_Travail demandé_:
1/ Reproduisez l'extrait à l'identique, en commençant par « Face à une primaire » et en poursuivant jusqu'à « Parti socialiste (PS). ».
2/ Pour chacune des affirmations suivantes, indiquez par oui ou par non si elle est conforme à l'extrait, puis citez les mots exacts qui le prouvent. (a) La motion commune a été déposée par les ailes droite et gauche du mouvement. (b) Le conseil fédéral du parti est prévu en septembre. (c) Le débat et le vote devront être organisés au plus tard fin octobre.

_Extrait du document_:
============================================================

Qui pour porter la voix de l’écologie à la présidentielle ?
Face à une primaire de la gauche en difficulté, l’avenir d’une candidature des Écologistes pour l’élection présidentielle de 2027 se pose. En amont du conseil fédéral du parti prévu les 6 et 7 juin, les ailes droite et gauche du mouvement ont déposé une motion commune pour établir un cadre stratégique.
Rares sont ceux qui croient encore en l’organisation d’une telle primaire, et des voix se font entendre pour que le parti définisse rapidement une stratégie, à moins d’un an de l’élection. La motion vise à anticiper la situation si la primaire n’est pas organisée avant le 30 octobre 2026, ou si son périmètre ne dépasse pas celui des partis membres du groupe « écologiste et social » à l’Assemblée nationale, notamment en cas d’absence du Parti socialiste (PS).
Dans ce cas, un débat et un vote devront être organisés au plus tard fin septembre. Le Conseil fédéral devra alors déterminer les modalités de participation des Écologistes à l’élection présidentielle de 2027 et, en cas de vote en faveur d’une candidature écologiste, les modalités de désignation du ou de la candidate.

============================================================

Données extraites d'une collection
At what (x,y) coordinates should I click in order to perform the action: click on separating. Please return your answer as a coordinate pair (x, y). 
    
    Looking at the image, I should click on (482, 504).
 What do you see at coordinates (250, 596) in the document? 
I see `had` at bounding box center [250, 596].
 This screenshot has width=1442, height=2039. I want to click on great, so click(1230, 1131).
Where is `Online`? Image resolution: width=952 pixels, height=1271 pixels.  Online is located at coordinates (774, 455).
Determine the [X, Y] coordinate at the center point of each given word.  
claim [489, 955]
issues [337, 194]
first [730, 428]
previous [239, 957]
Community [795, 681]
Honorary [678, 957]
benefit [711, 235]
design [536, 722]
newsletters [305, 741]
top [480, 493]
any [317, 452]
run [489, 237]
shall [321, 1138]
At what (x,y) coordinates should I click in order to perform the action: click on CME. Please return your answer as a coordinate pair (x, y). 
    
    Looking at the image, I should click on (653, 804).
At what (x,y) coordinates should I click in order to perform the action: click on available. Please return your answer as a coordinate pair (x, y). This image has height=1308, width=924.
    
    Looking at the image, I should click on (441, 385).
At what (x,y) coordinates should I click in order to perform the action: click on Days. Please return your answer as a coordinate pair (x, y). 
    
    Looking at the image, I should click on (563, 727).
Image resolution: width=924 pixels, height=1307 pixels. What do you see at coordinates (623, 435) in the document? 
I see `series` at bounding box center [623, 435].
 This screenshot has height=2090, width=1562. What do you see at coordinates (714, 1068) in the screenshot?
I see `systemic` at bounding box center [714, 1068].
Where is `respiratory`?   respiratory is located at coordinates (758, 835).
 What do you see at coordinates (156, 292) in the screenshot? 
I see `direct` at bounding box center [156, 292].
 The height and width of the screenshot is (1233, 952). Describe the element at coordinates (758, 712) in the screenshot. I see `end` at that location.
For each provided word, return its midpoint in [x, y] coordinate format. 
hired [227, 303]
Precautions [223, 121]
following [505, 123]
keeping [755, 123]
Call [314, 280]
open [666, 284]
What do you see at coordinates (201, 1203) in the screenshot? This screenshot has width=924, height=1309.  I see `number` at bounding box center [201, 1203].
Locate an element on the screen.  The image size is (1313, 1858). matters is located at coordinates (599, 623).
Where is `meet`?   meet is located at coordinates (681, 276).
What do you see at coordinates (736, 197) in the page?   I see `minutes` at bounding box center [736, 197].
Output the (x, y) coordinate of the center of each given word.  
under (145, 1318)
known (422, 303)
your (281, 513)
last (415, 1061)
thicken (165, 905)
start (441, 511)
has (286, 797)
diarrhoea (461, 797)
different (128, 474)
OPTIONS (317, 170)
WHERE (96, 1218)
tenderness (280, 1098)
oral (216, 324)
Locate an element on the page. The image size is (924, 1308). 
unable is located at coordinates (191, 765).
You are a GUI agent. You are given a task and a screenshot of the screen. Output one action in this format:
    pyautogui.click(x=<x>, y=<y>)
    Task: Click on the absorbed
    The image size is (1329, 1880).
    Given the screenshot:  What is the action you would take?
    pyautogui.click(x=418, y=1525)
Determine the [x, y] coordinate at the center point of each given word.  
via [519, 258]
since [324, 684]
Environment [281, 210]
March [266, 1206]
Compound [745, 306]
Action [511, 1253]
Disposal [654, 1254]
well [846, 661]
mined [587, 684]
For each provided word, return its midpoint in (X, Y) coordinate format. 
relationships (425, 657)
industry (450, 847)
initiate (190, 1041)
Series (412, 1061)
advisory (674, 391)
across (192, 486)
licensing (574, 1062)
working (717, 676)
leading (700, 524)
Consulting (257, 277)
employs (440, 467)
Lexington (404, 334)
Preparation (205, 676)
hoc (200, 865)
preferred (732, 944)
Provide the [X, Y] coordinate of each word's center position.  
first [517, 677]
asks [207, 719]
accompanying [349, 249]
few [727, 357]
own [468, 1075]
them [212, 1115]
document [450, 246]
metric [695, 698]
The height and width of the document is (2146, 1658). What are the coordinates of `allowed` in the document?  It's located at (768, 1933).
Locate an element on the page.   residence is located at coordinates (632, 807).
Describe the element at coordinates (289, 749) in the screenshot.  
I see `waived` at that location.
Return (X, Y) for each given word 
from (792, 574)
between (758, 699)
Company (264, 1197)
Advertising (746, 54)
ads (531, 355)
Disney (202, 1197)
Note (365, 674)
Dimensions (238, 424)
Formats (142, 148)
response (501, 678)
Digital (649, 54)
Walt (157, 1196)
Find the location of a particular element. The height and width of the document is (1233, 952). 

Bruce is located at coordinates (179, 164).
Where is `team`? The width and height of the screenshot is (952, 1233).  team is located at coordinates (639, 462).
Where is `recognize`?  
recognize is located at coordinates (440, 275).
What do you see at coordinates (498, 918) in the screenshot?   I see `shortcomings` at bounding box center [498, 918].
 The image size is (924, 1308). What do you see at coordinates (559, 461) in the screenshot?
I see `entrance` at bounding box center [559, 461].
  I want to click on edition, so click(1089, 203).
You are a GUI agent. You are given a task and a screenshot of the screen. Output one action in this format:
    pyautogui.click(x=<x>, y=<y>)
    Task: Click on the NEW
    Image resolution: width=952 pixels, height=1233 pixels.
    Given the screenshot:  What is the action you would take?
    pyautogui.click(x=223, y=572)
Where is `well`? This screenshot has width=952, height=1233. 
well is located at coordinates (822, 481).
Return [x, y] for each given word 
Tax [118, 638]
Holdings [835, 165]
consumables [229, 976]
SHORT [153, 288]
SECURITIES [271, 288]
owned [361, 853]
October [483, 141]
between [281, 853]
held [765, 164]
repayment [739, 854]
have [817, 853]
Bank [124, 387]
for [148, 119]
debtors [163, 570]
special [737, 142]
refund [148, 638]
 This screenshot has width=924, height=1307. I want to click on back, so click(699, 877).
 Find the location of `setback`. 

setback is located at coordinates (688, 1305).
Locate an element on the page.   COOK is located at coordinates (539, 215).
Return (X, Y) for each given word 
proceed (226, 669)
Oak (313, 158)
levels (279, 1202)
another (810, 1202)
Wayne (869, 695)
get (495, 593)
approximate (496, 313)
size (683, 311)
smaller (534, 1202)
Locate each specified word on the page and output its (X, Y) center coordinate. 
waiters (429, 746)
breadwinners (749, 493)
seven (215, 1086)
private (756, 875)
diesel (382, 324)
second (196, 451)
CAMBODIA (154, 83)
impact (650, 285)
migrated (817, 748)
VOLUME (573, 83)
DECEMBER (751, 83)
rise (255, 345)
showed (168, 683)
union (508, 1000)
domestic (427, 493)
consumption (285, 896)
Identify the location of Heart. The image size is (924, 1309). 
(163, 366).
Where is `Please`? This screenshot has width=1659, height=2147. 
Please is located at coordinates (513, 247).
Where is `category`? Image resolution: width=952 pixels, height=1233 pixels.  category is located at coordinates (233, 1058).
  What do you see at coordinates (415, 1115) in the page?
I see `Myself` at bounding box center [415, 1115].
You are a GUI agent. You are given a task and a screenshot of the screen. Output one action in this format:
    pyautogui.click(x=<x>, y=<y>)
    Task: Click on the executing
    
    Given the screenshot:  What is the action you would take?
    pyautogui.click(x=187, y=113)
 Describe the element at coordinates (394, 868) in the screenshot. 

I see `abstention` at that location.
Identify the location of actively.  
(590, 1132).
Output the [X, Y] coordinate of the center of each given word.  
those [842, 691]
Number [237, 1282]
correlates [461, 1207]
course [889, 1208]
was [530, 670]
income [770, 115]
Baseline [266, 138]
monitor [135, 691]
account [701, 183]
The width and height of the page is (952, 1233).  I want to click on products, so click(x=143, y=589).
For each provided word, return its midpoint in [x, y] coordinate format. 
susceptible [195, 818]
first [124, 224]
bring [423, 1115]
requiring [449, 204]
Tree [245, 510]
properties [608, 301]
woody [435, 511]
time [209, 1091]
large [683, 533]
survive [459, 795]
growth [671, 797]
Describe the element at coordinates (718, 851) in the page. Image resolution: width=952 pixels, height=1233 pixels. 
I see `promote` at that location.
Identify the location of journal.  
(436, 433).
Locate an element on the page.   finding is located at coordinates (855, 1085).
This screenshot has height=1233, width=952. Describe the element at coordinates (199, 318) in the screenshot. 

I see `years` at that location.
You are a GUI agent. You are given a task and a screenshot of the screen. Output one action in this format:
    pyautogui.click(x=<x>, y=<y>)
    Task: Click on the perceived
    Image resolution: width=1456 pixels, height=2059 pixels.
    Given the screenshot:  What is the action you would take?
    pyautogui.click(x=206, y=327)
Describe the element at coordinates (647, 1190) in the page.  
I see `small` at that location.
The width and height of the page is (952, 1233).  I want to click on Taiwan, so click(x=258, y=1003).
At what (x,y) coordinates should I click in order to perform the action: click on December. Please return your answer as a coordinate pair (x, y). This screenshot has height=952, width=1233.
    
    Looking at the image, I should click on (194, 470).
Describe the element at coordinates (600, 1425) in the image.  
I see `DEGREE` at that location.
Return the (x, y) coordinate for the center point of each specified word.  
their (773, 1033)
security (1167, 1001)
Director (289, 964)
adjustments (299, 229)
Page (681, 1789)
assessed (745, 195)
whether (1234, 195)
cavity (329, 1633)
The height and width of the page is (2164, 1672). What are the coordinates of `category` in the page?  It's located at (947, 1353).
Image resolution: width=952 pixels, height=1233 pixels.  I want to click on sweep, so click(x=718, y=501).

============================================================

_Vos réponses_:
1/
Face à une primaire de la gauche en difficulté, l’avenir d’une candidature des Écologistes pour l’élection présidentielle de 2027 se pose. En amont du conseil fédéral du parti prévu les 6 et 7 juin, les ailes droite et gauche du mouvement ont déposé une motion commune pour établir un cadre stratégique.
Rares sont ceux qui croient encore en l’organisation d’une telle primaire, et des voix se font entendre pour que le parti définisse rapidement une stratégie, à moins d’un an de l’élection. La motion vise à anticiper la situation si la primaire n’est pas organisée avant le 30 octobre 2026, ou si son périmètre ne dépasse pas celui des partis membres du groupe « écologiste et social » à l’Assemblée nationale, notamment en cas d’absence du Parti socialiste (PS).

2/
(a) Oui : « les ailes droite et gauche du mouvement ont déposé une motion commune ».
(b) Non : « conseil fédéral du parti prévu les 6 et 7 juin ».
(c) Non : « un débat et un vote devront être organisés au plus tard fin septembre ».